WHAT YOU ARE ASKED TO DO
Please transcribe exactly, and only, the lines of the data below between the line holding "Toggle the IO Writes legend series" and the line holding "Screen dimensions: 1754x818", inclusive.

EXCERPTED RECORDS
▽
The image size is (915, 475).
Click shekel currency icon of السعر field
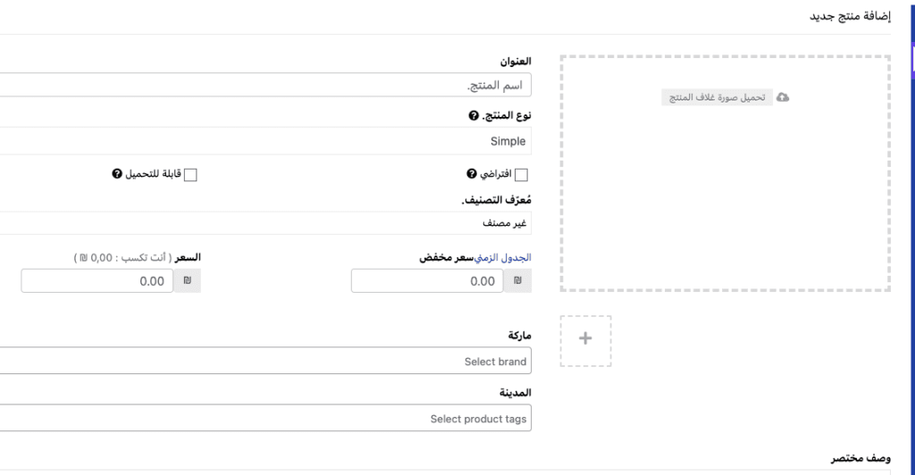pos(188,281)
△
▽
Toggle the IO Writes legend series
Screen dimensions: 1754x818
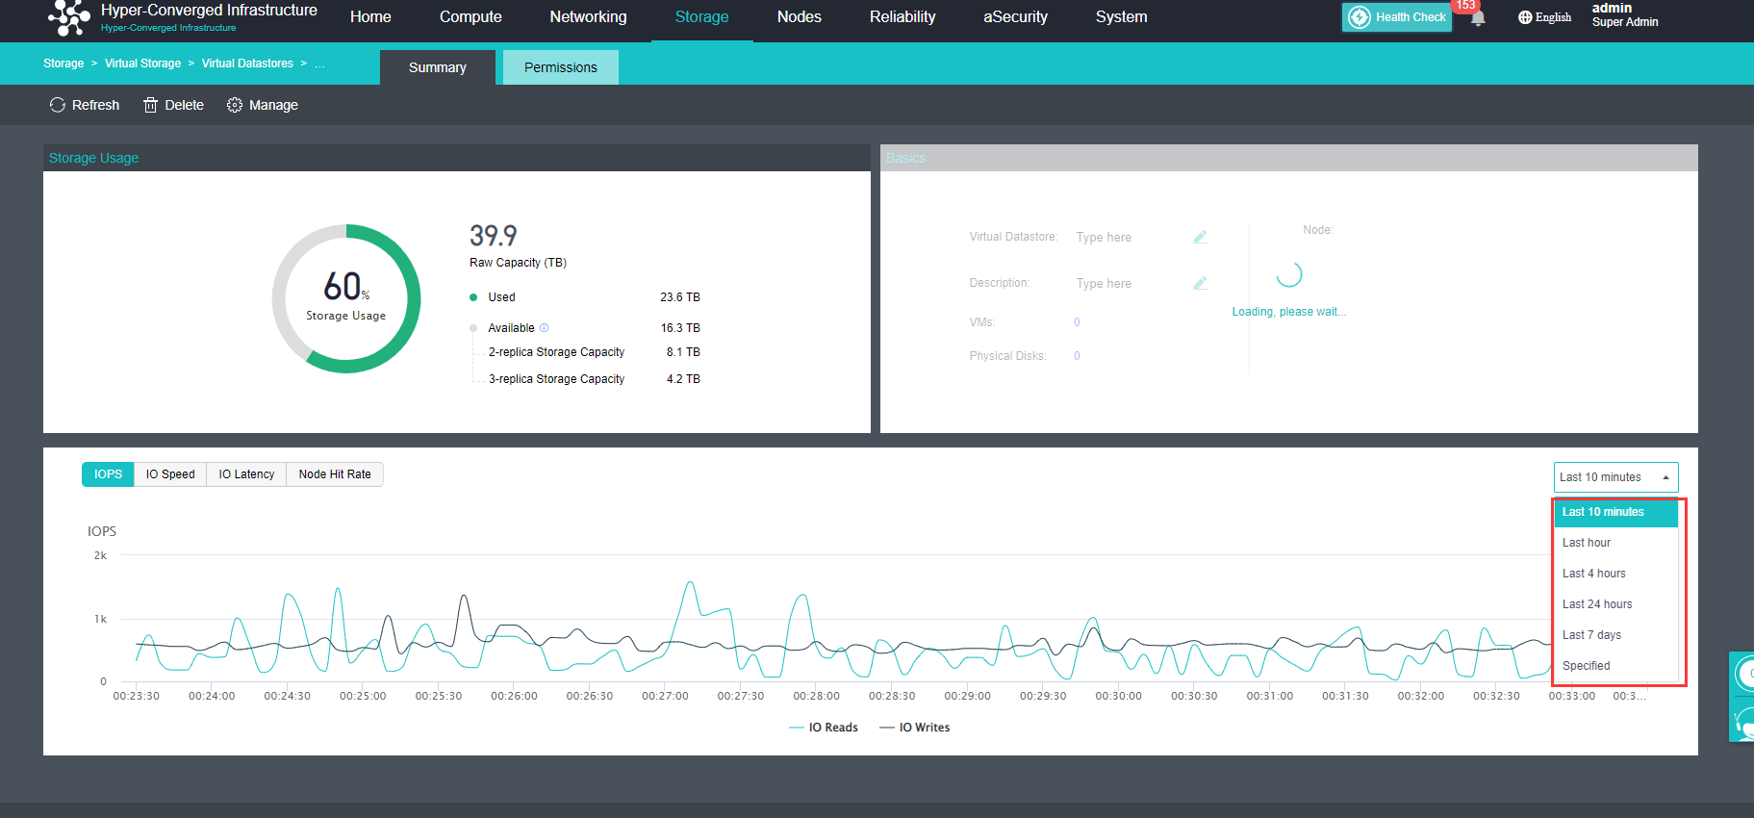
△
ANSWER FOR THE TASK
Toggle the IO Writes legend series
Screen dimensions: 1754x818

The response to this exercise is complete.